Infelizmente, é provável que o adolescente tenha efeitos a longo prazo, uma vez que a condição é crônica. Vários meses após a alta hospitalar, “sua tolerância a exercícios físicos permaneceu limitada e os testes de função pulmonar mostraram obstrução persistente e fixa do fluxo aéreo com aprisionamento [de ar]”, segundo o estudo de caso.
Os autores do estudo atribuíram a doença ao uso de vaporizadores e à inalação dos líquidos de aromatizados, após descartar outras possibilidades.
“Este caso de bronquiolite aguda grave, que causou insuficiência respiratória quase fatal e obstrução crônica do fluxo aéreo em um jovem canadense que era saudável, pode representar bronquiolite obliterante associada aos cigarros eletrônicos”, concluiu o autor do estudo de caso.
Pesquisas anteriores identificaram vestígios de diacetilo em muitos sabores de líquidos de vaporizadores.
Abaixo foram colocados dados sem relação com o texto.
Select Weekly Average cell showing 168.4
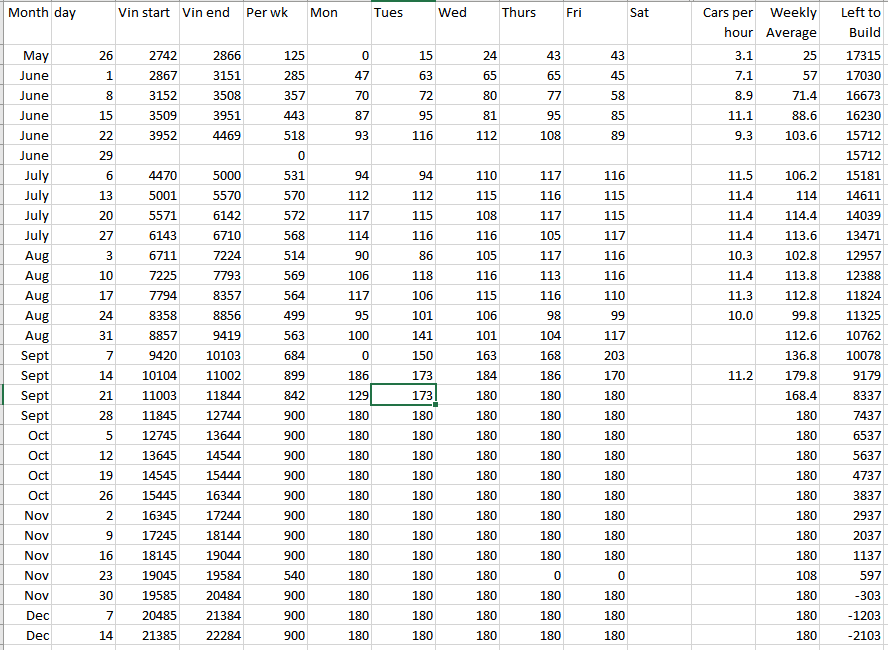pos(789,396)
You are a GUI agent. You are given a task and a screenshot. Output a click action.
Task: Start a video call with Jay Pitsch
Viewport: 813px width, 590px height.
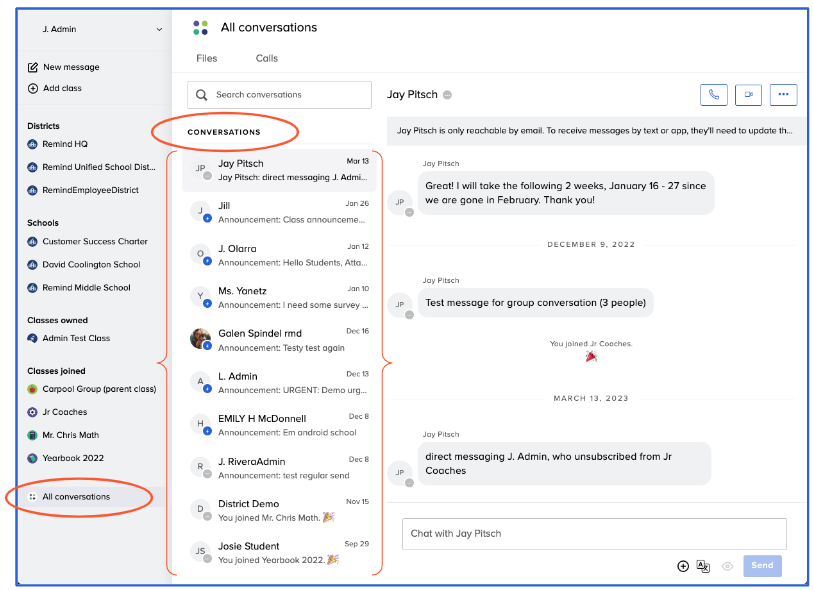point(748,95)
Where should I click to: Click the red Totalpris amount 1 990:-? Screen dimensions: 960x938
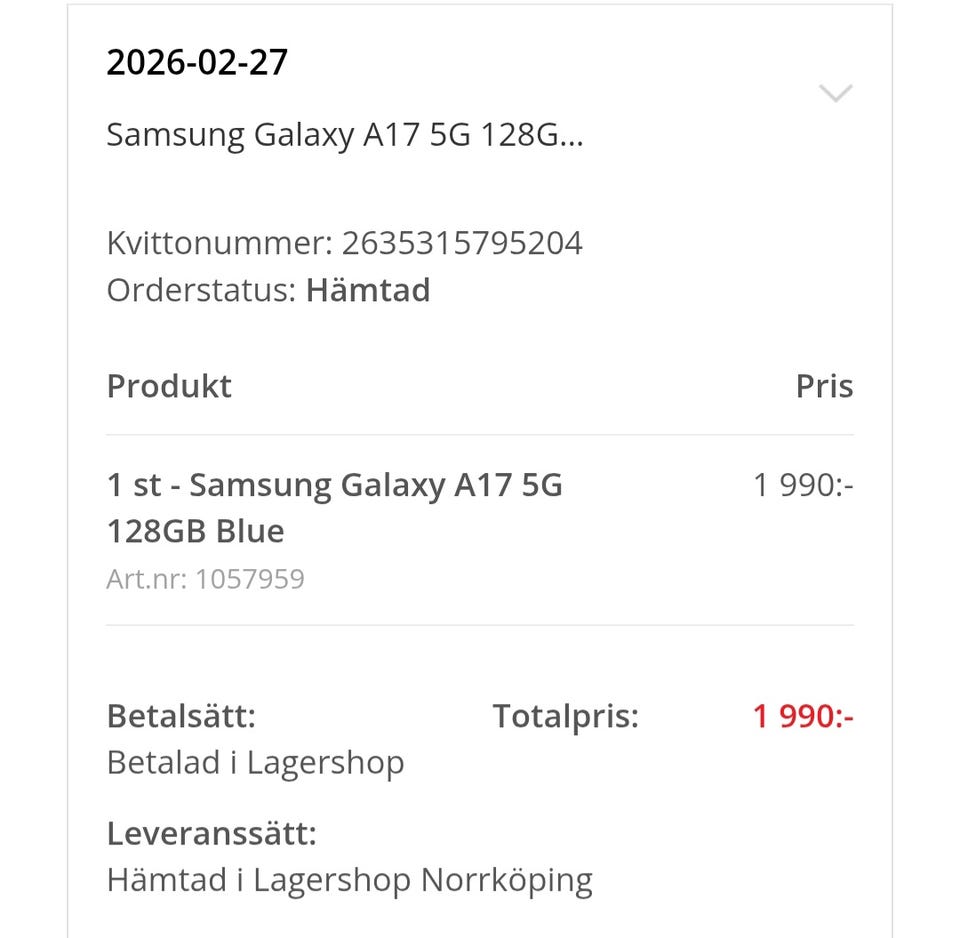tap(802, 715)
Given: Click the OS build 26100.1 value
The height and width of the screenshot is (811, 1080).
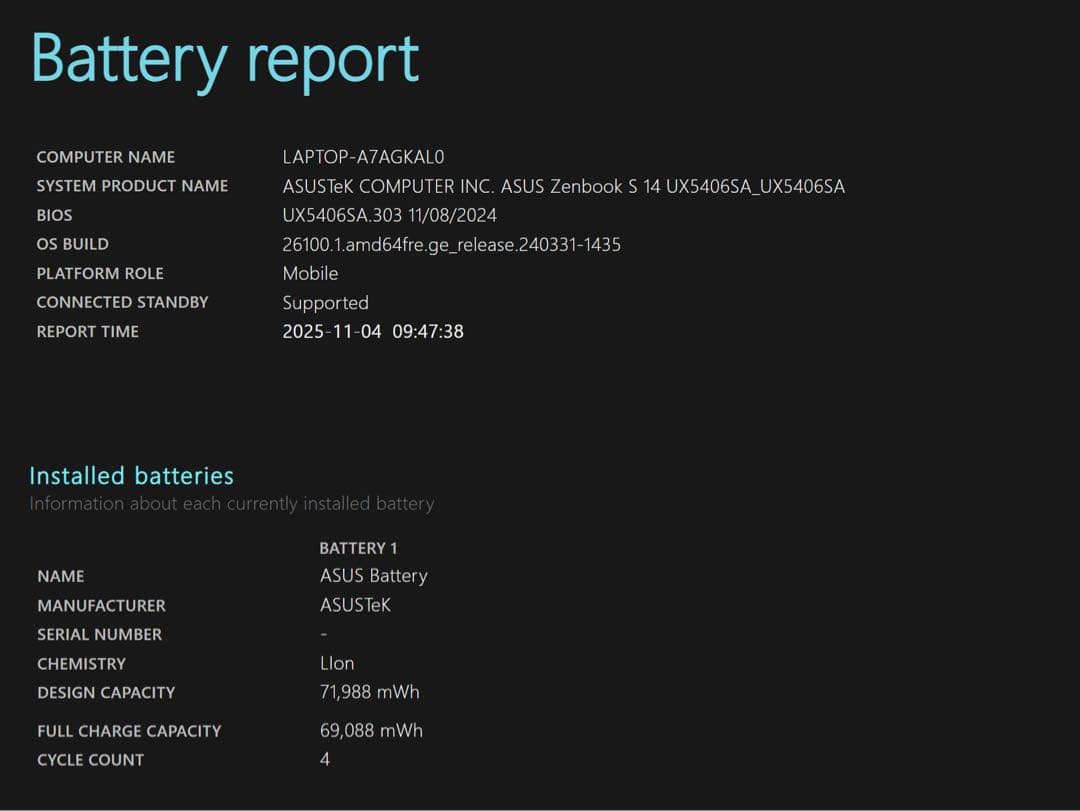Looking at the screenshot, I should click(451, 244).
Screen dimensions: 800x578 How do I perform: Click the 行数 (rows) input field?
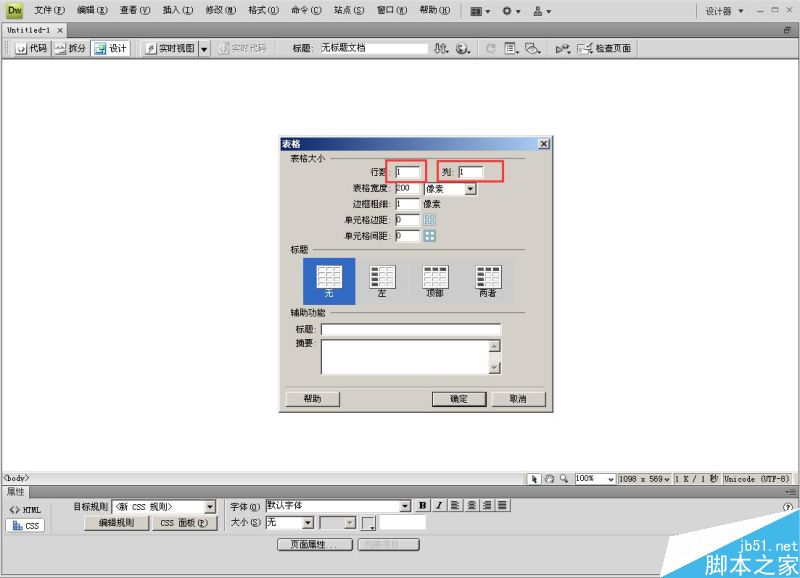coord(407,172)
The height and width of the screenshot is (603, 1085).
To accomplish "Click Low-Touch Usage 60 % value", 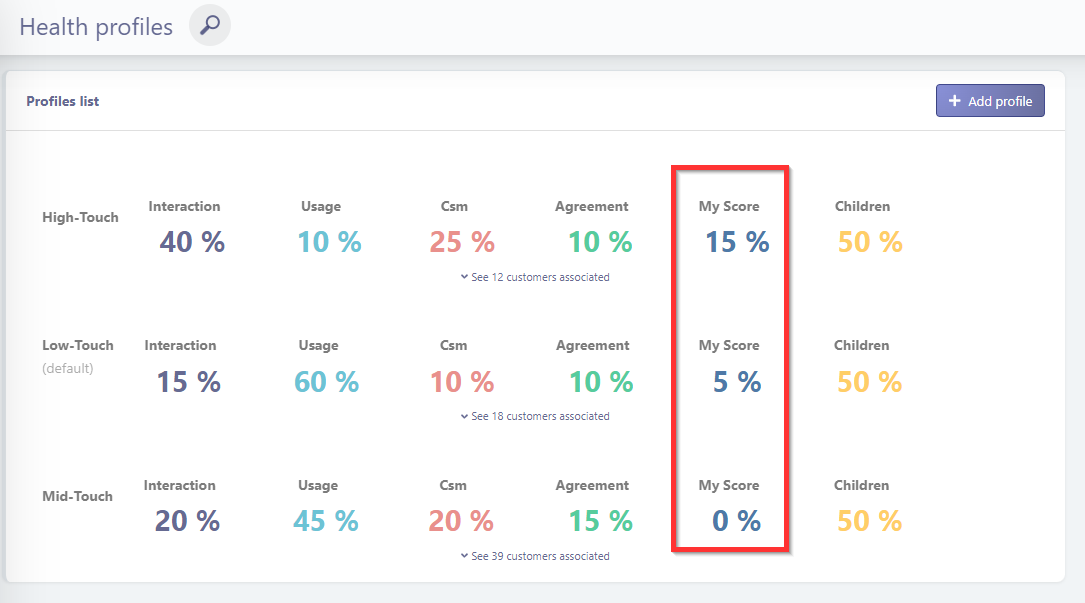I will (x=327, y=382).
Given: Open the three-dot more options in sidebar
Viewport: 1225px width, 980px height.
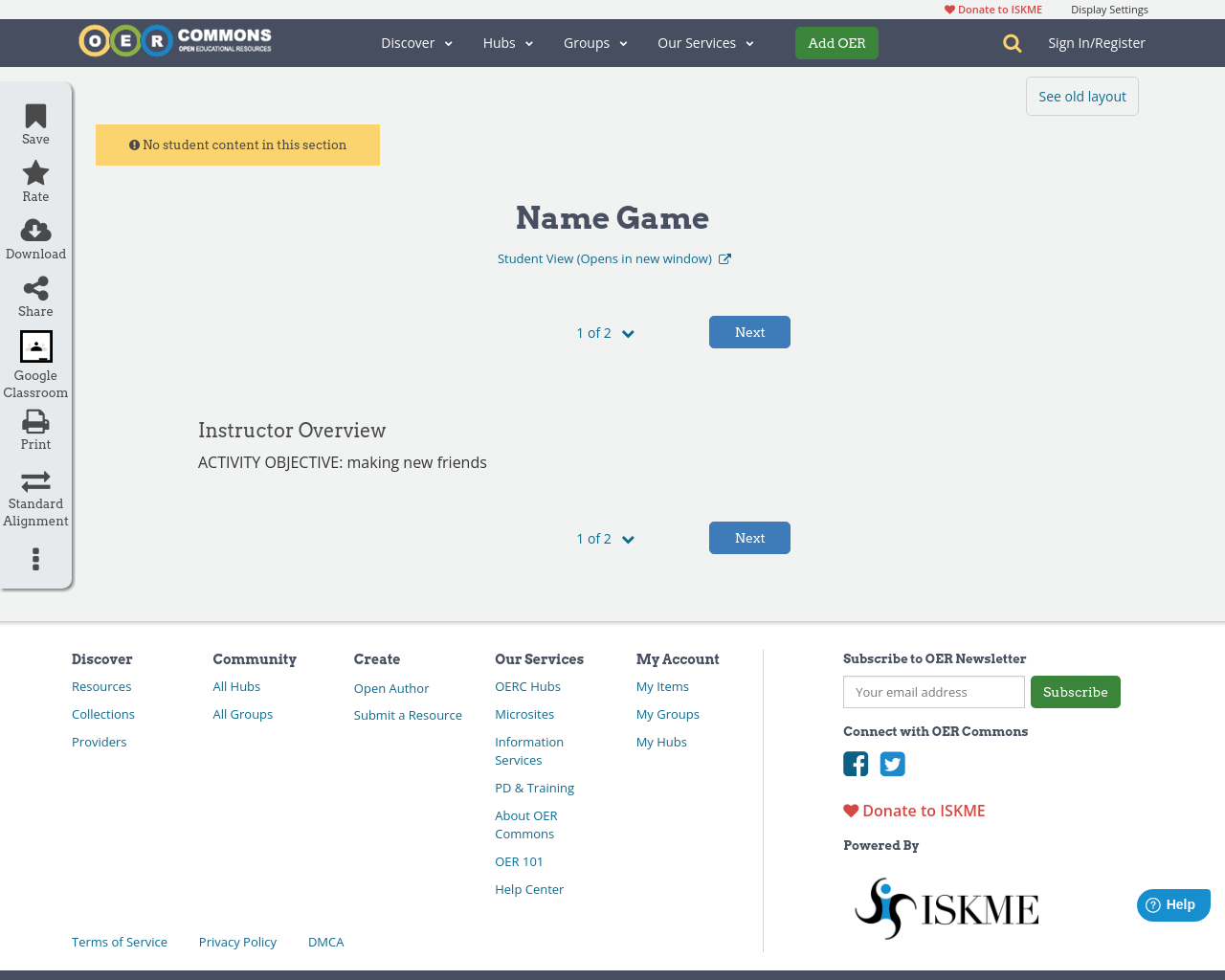Looking at the screenshot, I should pyautogui.click(x=34, y=559).
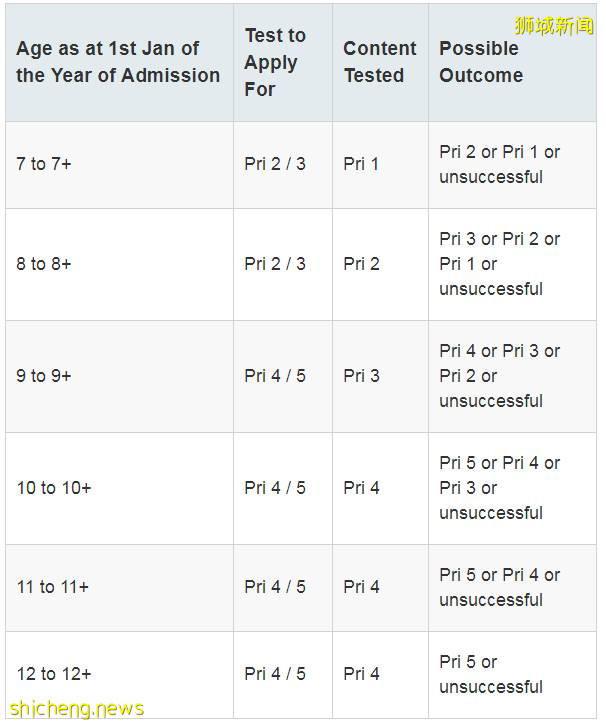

A União Europeia já proibiu a utilização de diacetilo nos cigarros eletrônicos. Não existe tal proibição nos Estados Unidos ou no Canadá.
No Brasil, dispositivos eletrônicos para fumar são proibidos desde 2009. Apesar disso, muitas pessoas consomem esse tipo de produto, na maioria das vezes importados. A Anvisa (Agência Nacional de Vigilância Sanitária) afirma que está discutindo uma atualização a partir de novas pesquisas e que o assunto está na Agenda Regulatória 2017-2020, no item “Novos tipos de produtos fumígenos”.
Os autores do estudo de caso afirmam que é necessária mais investigação, bem como uma regulamentação mais rigorosa dos cigarros eletrônicos. Em um e-mail para o Gizmodo, Bosma disse que seu conselho às pessoas que não fumam cigarros tradicionais de tabaco, mas estão considerando cigarros eletrônicos, é simples: evite.
“Se você está considerando usar cigarro eletrônico pela primeira vez, por favor, esteja ciente do risco de adquirir uma doença pulmonar potencialmente crônica e que traz risco à vida”, disse ela. “Se você é um fumante de cigarros de tabaco e está considerando tentar o cigarro eletrônico como um meio de parar de fumar, por favor, fale com seu médico sobre outras terapias de reposição de nicotina, como goma de nicotina ou adesivo de nicotina”.
Quanto às pessoas que atualmente usam vaporizadores Bosma pediu para que “estejam cientes de que acreditamos que há riscos no uso desses produtos, mesmo quando os produtos de e-cigarros são comprados em varejistas autorizados e sem THC”.
“Há outros produtos químicos potencialmente nocivos em líquidos de cigarros eletrônicos que podem representar risco de danificar seus pulmões”, completou.
As doenças relacionadas ao cigarro eletrônico estão se tornando cada vez mais comuns. Mais de dois mil americanos foram diagnosticados com uma doença pulmonar relacionada aos vaporizadores, e houve pelo menos 39 mortes nos Estados Unidos, de acordo com o CDC. No Canadá, o e-cigarro foi associado a pelo menos oito casos de doenças graves.